◆ Instructions to follow
Recast the records as a numbered list with one line per item, leaving out blank lines. Cover only the part that runs from the start of the records through the line containing "Looking at the screenshot, I should (x=1388, y=496).".

--- Available records ---

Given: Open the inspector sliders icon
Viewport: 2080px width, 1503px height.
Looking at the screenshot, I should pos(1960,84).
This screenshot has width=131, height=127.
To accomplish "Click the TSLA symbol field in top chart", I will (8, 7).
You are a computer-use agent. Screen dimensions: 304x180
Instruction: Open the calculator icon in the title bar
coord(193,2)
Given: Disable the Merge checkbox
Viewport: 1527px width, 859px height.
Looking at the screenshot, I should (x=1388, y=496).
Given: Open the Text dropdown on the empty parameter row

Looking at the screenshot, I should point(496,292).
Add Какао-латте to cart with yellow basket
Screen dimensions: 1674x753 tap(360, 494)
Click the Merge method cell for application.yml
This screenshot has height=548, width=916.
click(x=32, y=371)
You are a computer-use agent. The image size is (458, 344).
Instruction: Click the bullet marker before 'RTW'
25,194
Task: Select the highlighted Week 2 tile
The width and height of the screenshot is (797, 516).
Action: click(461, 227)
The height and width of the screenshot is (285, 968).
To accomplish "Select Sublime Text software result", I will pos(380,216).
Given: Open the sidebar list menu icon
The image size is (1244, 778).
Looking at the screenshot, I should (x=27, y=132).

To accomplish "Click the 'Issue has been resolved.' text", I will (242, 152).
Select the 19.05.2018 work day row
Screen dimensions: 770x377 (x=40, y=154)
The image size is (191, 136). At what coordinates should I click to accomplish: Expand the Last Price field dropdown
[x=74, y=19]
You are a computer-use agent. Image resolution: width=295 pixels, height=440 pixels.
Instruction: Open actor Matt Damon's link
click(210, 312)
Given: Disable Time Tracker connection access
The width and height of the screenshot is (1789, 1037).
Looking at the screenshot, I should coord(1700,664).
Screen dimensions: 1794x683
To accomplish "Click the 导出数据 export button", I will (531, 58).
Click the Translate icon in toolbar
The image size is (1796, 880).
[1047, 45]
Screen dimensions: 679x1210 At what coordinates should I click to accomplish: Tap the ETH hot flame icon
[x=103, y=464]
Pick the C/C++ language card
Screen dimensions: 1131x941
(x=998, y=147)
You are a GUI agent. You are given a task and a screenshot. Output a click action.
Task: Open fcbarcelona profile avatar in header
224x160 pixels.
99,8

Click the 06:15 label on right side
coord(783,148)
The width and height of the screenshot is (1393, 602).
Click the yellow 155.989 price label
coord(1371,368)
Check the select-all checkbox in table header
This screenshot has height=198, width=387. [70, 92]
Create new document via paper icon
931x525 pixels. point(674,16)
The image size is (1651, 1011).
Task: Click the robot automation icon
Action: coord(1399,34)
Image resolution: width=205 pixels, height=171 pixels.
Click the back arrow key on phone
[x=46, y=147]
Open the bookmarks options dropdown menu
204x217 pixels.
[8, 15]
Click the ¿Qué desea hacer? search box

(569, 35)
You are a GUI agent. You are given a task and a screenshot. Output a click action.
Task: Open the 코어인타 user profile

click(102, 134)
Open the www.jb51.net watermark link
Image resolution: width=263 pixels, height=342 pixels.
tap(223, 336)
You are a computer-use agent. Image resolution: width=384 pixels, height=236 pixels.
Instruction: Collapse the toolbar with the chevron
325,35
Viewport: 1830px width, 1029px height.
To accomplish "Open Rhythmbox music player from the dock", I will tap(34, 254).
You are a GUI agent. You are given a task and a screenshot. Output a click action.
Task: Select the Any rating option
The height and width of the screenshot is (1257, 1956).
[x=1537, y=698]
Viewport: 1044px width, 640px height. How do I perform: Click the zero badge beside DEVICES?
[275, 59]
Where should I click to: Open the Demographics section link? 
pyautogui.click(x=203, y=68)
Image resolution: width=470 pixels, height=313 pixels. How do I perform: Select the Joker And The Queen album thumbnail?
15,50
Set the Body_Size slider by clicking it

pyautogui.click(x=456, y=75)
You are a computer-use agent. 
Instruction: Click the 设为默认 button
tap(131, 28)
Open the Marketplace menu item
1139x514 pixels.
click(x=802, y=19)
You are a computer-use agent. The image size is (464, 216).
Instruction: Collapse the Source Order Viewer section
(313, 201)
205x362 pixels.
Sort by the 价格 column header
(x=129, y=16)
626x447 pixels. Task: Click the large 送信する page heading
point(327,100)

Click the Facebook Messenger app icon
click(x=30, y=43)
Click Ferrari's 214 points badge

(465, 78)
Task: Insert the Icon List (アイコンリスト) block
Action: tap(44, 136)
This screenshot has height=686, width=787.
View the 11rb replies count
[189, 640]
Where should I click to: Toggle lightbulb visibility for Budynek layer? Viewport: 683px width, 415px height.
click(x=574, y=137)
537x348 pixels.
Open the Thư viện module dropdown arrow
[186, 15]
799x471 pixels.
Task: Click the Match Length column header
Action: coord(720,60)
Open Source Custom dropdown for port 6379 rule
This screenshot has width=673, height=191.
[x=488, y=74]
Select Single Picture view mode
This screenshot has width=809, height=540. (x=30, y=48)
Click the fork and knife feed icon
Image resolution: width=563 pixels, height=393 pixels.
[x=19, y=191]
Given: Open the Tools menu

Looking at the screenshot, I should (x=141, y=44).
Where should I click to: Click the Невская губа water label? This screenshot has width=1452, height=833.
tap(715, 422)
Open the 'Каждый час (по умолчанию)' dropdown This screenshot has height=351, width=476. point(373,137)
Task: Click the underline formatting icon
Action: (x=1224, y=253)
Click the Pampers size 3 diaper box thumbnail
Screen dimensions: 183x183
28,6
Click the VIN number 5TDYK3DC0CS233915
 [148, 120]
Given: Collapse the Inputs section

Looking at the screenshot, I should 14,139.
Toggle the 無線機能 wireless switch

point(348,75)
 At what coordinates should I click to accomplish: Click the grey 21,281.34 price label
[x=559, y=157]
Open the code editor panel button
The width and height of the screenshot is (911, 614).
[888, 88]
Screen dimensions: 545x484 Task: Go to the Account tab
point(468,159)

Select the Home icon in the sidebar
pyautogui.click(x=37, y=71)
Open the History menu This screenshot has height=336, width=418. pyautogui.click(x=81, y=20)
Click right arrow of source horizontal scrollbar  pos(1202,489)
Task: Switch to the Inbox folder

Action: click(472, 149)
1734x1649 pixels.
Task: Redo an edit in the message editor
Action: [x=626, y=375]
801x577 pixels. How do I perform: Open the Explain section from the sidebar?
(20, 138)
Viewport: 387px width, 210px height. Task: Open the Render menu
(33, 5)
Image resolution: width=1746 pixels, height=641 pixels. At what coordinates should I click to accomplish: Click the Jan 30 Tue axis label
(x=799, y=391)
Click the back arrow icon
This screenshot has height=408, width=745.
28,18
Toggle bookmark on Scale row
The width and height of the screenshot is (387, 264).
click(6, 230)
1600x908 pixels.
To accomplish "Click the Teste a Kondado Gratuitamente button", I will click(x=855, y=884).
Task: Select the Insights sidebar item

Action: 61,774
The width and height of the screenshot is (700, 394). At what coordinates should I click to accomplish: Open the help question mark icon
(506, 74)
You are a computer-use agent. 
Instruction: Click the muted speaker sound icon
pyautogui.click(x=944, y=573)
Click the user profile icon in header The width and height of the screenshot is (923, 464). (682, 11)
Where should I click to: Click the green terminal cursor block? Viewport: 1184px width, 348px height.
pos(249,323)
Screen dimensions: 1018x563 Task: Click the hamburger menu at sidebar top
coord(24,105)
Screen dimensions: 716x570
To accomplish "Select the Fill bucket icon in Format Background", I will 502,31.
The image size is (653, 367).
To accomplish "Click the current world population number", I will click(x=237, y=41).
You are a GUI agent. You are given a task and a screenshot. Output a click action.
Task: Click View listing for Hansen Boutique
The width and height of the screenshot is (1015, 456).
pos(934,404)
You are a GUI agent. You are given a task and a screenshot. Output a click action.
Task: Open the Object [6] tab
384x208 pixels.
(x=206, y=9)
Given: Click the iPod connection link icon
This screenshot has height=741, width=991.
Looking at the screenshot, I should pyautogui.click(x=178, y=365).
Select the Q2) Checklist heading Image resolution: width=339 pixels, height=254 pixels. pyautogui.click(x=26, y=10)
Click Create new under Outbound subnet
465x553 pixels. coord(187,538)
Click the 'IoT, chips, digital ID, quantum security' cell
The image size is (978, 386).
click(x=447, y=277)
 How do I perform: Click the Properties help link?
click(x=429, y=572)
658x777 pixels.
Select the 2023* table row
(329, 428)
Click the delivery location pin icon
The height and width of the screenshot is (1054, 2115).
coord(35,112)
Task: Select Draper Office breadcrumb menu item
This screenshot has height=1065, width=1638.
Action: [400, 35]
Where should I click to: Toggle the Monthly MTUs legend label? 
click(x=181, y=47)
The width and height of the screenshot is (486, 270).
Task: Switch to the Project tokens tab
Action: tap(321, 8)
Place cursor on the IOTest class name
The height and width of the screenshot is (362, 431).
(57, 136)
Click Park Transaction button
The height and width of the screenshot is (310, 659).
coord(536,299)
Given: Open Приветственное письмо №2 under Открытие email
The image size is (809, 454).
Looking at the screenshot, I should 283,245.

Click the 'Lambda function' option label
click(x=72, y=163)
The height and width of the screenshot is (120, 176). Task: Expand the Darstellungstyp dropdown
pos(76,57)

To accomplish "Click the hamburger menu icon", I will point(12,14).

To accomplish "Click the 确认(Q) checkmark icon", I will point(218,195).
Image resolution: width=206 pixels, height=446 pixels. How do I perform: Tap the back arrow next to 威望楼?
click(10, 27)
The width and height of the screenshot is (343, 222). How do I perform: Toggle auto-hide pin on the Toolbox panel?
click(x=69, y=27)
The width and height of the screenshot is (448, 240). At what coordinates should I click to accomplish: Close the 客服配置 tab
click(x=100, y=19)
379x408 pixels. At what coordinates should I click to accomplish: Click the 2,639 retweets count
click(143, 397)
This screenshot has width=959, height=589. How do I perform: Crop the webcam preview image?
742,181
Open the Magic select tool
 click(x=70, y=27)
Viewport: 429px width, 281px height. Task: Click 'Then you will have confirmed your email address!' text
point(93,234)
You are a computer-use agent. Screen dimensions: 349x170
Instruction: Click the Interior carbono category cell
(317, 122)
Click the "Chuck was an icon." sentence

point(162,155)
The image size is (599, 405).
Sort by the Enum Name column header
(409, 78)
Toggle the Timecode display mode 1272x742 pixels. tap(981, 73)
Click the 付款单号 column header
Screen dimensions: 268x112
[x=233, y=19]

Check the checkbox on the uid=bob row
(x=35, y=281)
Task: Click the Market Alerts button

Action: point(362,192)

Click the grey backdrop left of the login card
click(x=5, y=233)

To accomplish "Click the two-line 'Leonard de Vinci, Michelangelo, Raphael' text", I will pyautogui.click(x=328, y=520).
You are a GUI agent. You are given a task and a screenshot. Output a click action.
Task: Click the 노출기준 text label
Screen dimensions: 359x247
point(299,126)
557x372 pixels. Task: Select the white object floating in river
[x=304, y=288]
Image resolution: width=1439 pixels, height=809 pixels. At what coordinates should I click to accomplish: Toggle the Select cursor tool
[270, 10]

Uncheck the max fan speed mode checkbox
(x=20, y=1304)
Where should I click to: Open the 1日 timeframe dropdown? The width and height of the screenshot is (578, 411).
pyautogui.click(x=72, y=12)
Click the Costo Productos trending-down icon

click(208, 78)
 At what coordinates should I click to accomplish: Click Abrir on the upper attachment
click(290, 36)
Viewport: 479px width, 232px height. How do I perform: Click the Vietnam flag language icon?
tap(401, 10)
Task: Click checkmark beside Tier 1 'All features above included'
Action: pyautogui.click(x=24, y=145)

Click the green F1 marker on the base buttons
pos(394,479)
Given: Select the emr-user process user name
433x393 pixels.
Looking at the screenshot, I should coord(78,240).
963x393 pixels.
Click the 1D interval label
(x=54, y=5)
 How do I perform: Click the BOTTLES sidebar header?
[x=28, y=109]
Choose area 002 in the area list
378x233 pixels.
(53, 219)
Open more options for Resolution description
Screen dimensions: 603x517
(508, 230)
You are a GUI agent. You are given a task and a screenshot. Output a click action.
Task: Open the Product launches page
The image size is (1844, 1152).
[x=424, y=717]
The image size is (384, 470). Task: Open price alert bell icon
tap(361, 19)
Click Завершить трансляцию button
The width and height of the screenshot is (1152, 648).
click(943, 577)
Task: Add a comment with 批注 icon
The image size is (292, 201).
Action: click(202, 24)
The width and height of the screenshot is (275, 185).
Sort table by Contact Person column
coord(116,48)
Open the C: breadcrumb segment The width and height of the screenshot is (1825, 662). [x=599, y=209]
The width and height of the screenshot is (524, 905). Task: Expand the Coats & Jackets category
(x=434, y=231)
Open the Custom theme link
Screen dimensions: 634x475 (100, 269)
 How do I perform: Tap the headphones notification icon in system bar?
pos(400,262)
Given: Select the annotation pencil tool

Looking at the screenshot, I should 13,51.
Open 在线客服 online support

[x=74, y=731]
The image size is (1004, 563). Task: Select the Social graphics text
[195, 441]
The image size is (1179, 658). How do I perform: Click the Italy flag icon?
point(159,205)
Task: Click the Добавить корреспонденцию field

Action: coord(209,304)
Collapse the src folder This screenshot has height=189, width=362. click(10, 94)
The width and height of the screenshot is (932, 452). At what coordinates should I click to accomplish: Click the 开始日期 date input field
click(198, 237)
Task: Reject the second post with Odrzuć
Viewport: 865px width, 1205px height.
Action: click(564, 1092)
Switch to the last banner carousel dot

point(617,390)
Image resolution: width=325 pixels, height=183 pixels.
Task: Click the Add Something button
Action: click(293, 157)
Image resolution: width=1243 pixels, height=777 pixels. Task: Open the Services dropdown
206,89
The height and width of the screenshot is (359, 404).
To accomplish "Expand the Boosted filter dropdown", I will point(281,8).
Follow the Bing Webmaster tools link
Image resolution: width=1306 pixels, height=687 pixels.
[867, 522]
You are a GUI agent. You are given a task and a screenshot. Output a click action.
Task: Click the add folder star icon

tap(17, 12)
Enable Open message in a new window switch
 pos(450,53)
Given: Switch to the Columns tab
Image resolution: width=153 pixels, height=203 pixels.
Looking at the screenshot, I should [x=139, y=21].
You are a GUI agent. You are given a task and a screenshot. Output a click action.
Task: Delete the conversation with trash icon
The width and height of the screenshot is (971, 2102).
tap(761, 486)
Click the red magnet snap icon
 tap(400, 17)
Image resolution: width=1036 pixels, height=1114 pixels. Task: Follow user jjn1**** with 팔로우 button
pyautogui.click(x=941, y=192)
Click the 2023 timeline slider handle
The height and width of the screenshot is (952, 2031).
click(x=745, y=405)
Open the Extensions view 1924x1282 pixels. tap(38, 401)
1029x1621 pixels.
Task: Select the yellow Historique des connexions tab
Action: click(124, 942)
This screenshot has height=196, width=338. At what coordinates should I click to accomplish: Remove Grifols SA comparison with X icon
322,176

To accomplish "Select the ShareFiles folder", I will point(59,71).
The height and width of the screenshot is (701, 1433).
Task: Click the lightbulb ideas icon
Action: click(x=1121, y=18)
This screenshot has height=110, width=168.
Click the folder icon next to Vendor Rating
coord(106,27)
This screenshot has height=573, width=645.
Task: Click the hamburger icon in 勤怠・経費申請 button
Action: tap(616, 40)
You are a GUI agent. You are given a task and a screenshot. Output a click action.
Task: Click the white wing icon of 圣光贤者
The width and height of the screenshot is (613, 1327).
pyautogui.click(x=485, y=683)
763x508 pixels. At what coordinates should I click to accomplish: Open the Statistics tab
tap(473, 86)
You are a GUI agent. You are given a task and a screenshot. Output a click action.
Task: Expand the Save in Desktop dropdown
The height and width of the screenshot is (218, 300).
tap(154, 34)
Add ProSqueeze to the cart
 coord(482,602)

---

◆ Output of the exercise
1. Given: Open the inspector sliders icon
2. Viewport: 2080px width, 1503px height.
3. Looking at the screenshot, I should pos(1960,84).
4. This screenshot has width=131, height=127.
5. To accomplish "Click the TSLA symbol field in top chart", I will (8, 7).
6. You are a computer-use agent. Screen dimensions: 304x180
7. Instruction: Open the calculator icon in the title bar
8. coord(193,2)
9. Given: Disable the Merge checkbox
10. Viewport: 1527px width, 859px height.
11. Looking at the screenshot, I should (x=1388, y=496).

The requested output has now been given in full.